Range Sum Query - Mutable

Range Sum Query - Mutable

January 27, 2024
medium
Fenwick Tree

Problem Statement #

Given an integer array nums, handle multiple queries of the following types:

  1. Update the value of an element in nums.
  2. Calculate the sum of the elements of nums between indices left and right inclusive where left <= right.
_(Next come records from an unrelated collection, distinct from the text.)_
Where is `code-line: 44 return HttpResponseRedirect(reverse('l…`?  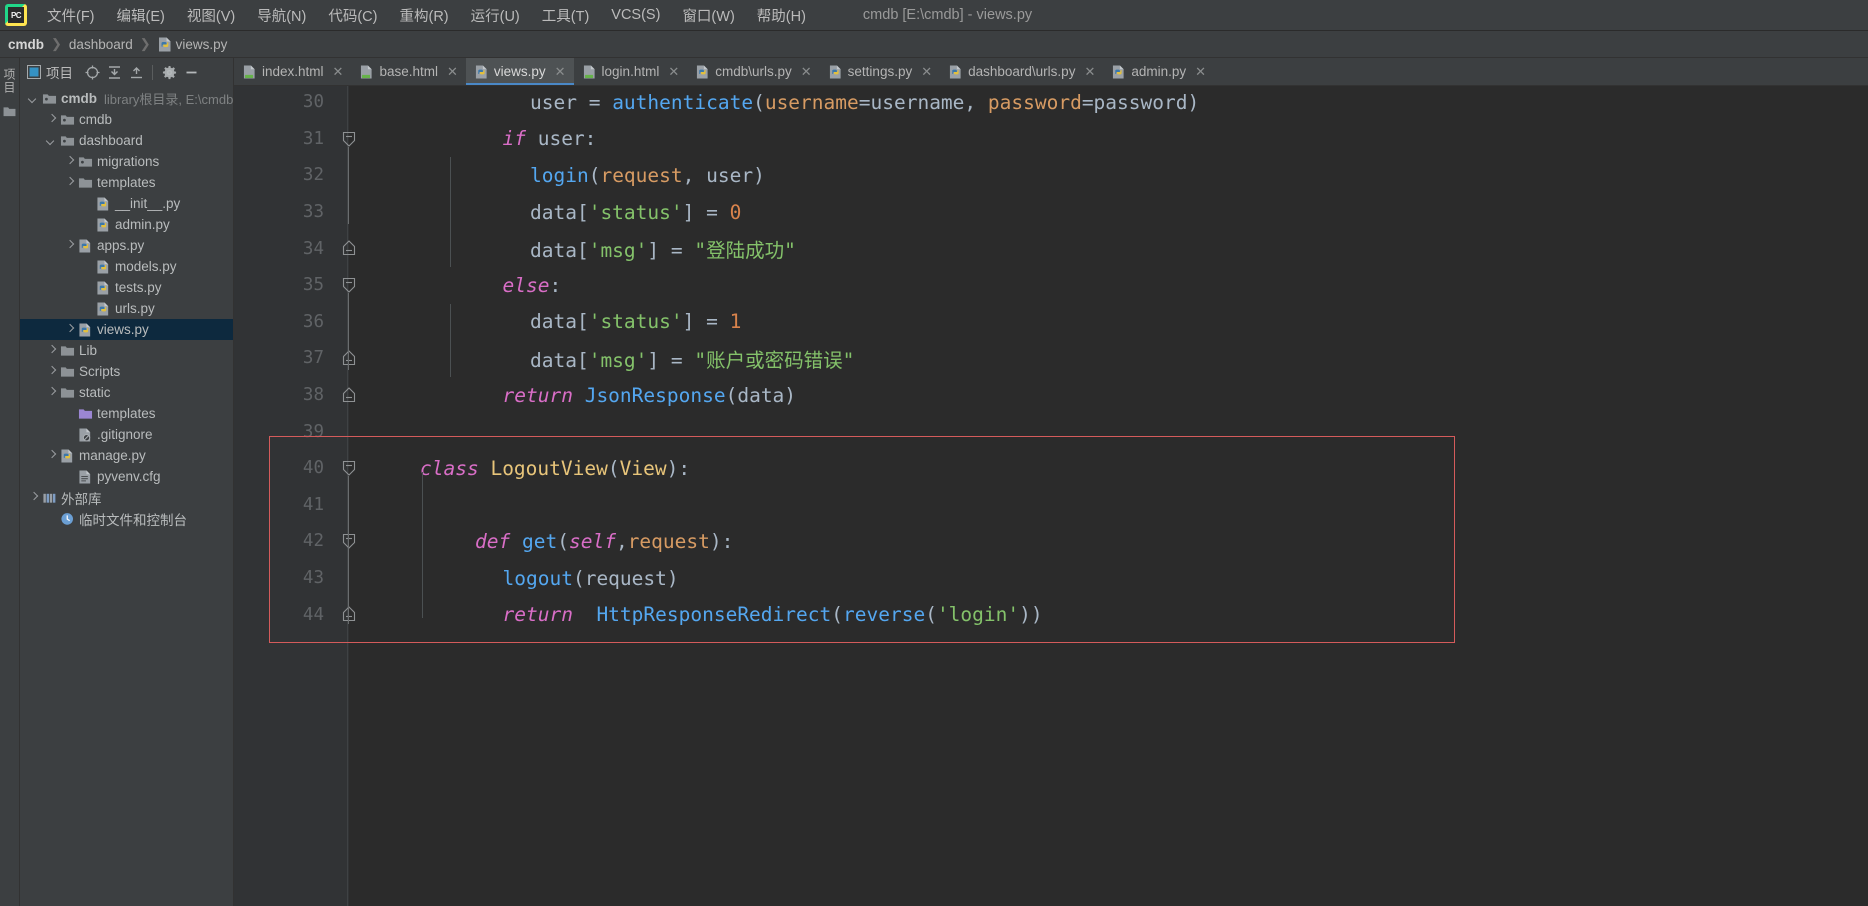
code-line: 44 return HttpResponseRedirect(reverse('l… is located at coordinates (1051, 614).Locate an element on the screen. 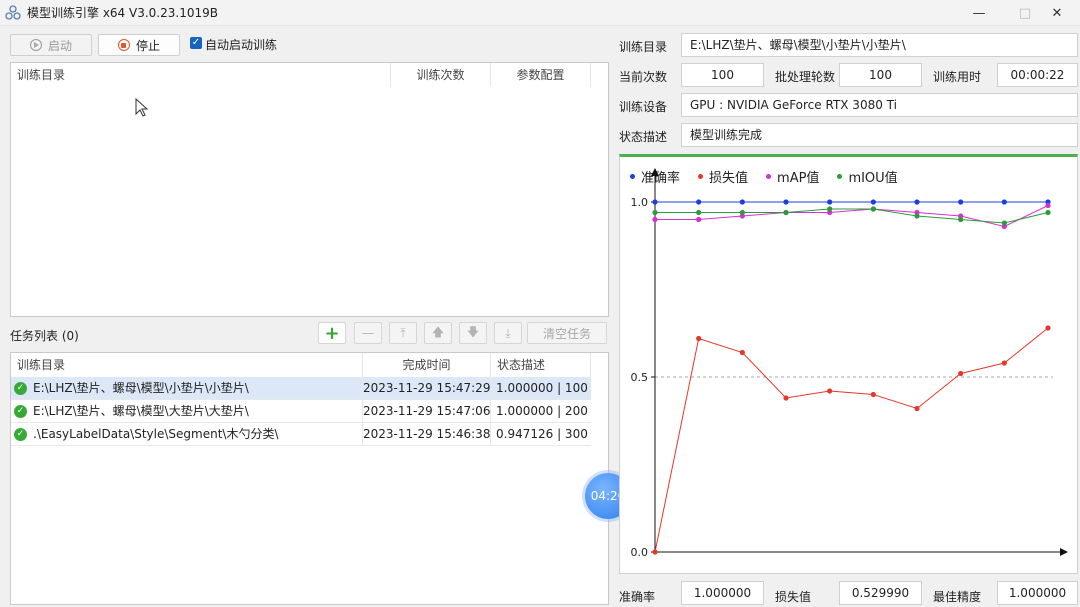 This screenshot has width=1080, height=607. close-button: ✕ is located at coordinates (1057, 13).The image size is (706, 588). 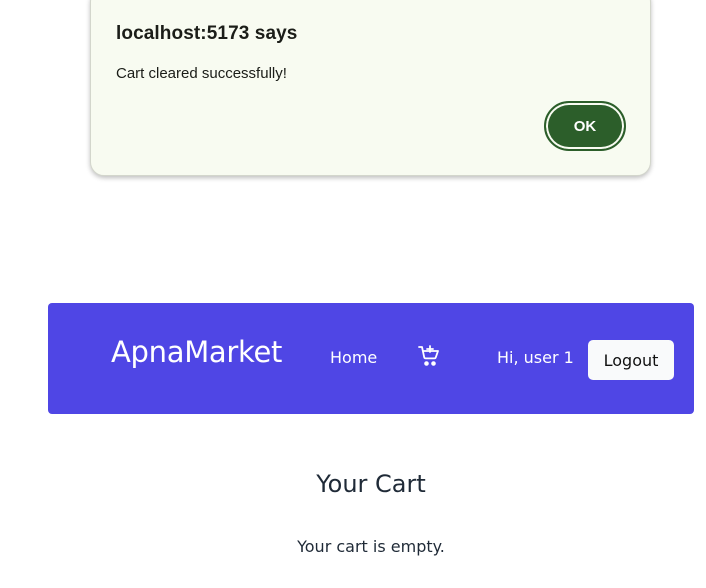 I want to click on cart-plus-icon, so click(x=429, y=356).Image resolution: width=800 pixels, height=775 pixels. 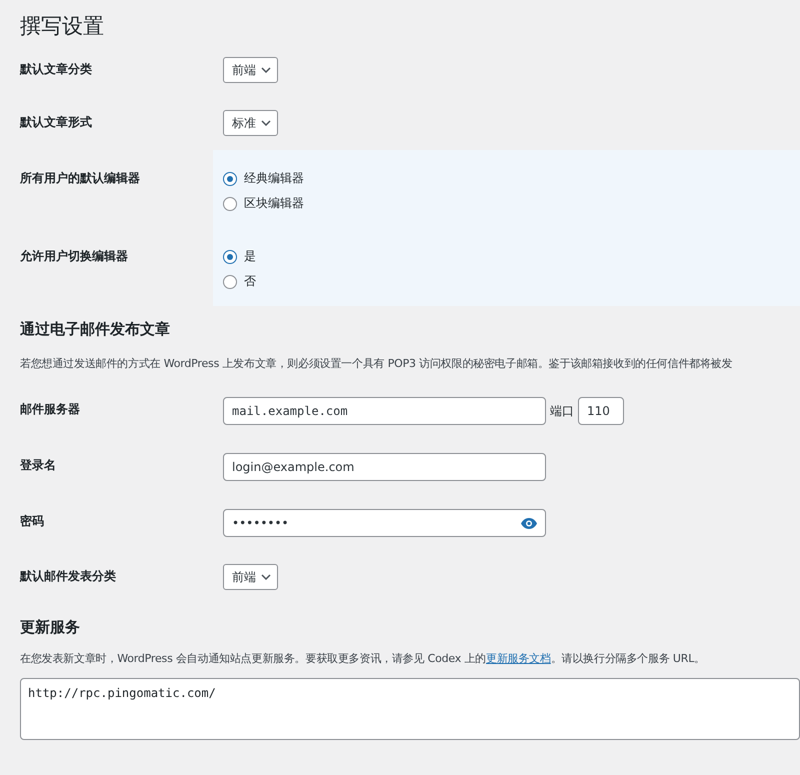 I want to click on page-title: 撰写设置, so click(x=62, y=26).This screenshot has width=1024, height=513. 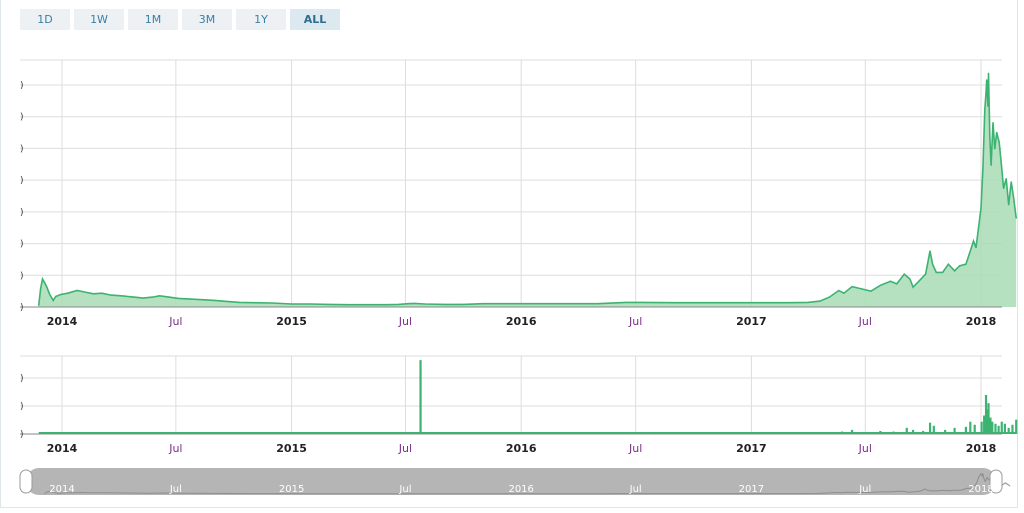 What do you see at coordinates (292, 448) in the screenshot?
I see `vol-x-tick-label: 2015` at bounding box center [292, 448].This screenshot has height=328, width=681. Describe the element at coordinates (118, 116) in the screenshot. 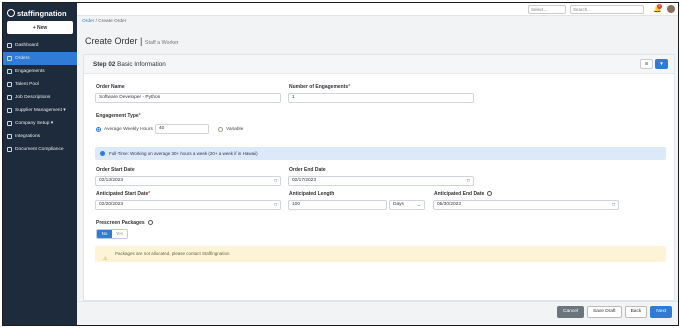

I see `engagement-type-label: Engagement Type*` at that location.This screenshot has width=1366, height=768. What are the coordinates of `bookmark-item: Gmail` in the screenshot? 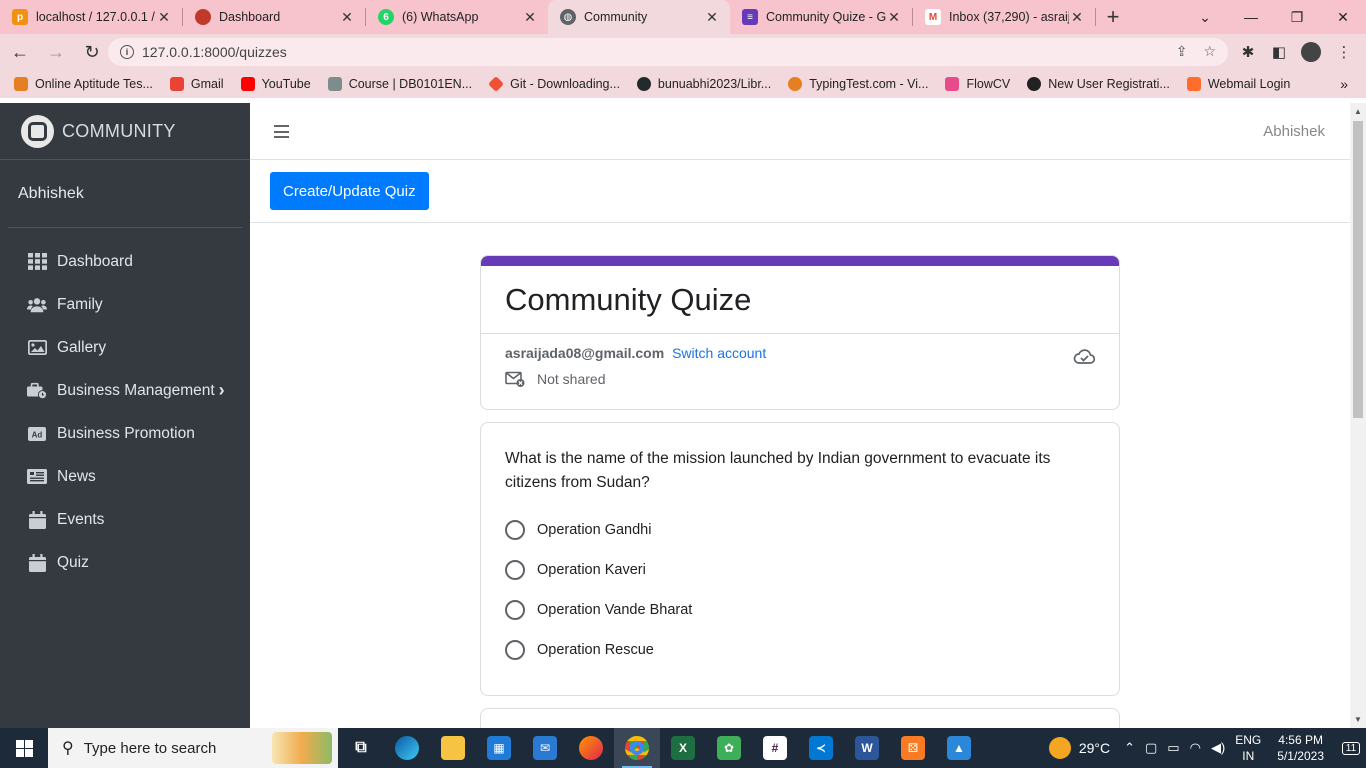 It's located at (196, 84). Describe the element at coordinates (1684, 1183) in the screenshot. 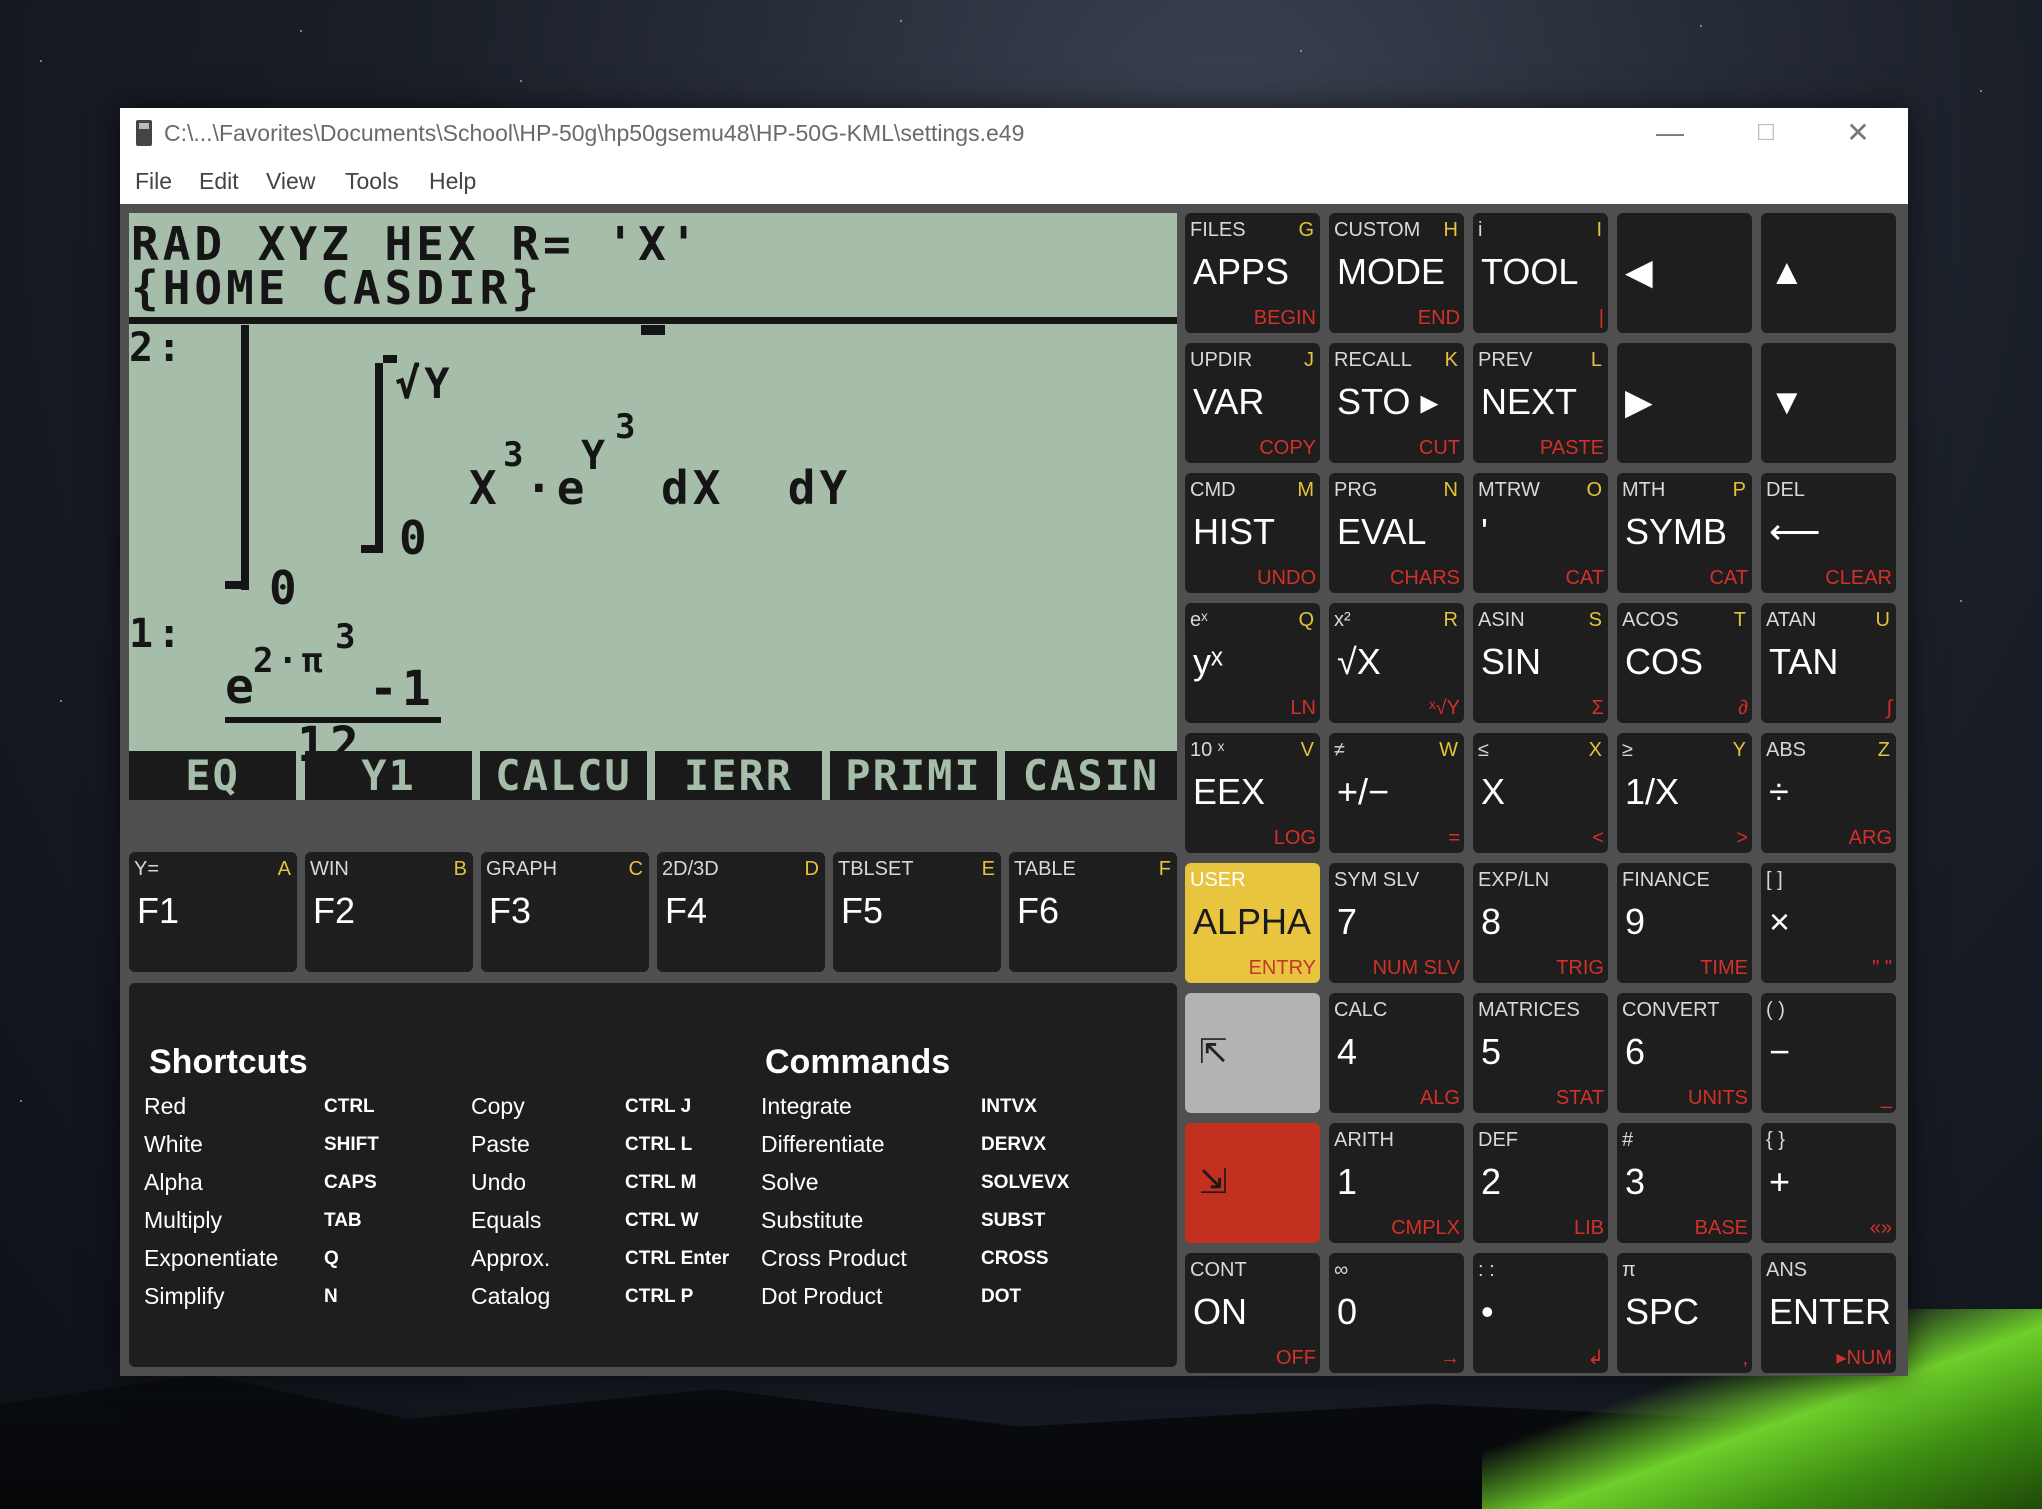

Implement the NumArray class:

  • NumArray(int[] nums): Initializes the object with the integer array nums.
  • void update(int index, int val): Updates the value of nums[index] to be val.
  • int sumRange(int left, int right): Returns the sum of the elements of nums between indices left and right inclusive (i.e., nums[left] + nums[left + 1] + ... + nums[right]).

Example:

  1. Input
    • [“NumArray”, “sumRange”, “update”, “sumRange”]
    • [[[1, 3, 5]], [0, 2], [1, 2], [0, 2]] Output
    • [null, 9, null, 8] Explanation
    • NumArray numArray = new NumArray([1, 3, 5]);
    • numArray.sumRange(0, 2); // return 9 (sum of the first three elements)
    • numArray.update(1, 2); // update the second element to 2
    • numArray.sumRange(0, 2); // return 8 (sum of the first three elements)

Solution Approach #

The solution uses a Fenwick Tree (Binary Indexed Tree) for efficient updates and range sum queries.

Algorithm Steps #

  1. Construct a Fenwick Tree with the given nums.
  2. For update, adjust the Fenwick Tree with the difference between the new value and the current value at the index.
  3. For sumRange, calculate the prefix sum up to right and left-1 using the Fenwick Tree, and return their difference.

Code (Python) # 

class NumArray:
    def __init__(self, nums):
        self.n = len(nums)
        self.nums = nums
        self.BIT = [0] * (self.n + 1)
        for i, num in enumerate(nums):
            self.init(i, num)
    
    def init(self, i, val):
        i += 1
        while i <= self.n:
            self.BIT[i] += val
            i += i & -i

    def update(self, index, val):
        diff = val - self.nums[index]
        self.nums[index] = val
        self.init(index, diff)

    def sum(self, i):
        res = 0
        i += 1
        while i:
            res += self.BIT[i]
            i -= i & -i
        return res

    def sumRange(self, left, right):
        return self.sum(right) - self.sum(left - 1)

# Test the class
numArray = NumArray([1, 3, 5])
print(numArray.sumRange(0, 2))  # Output: 9
numArray.update(1, 2)
print(numArray.sumRange(0, 2))  # Output: 8

Time Complexity #

  • update: O(log n)
  • sumRange: O(log n)

Space Complexity #

O(n), for the Fenwick Tree.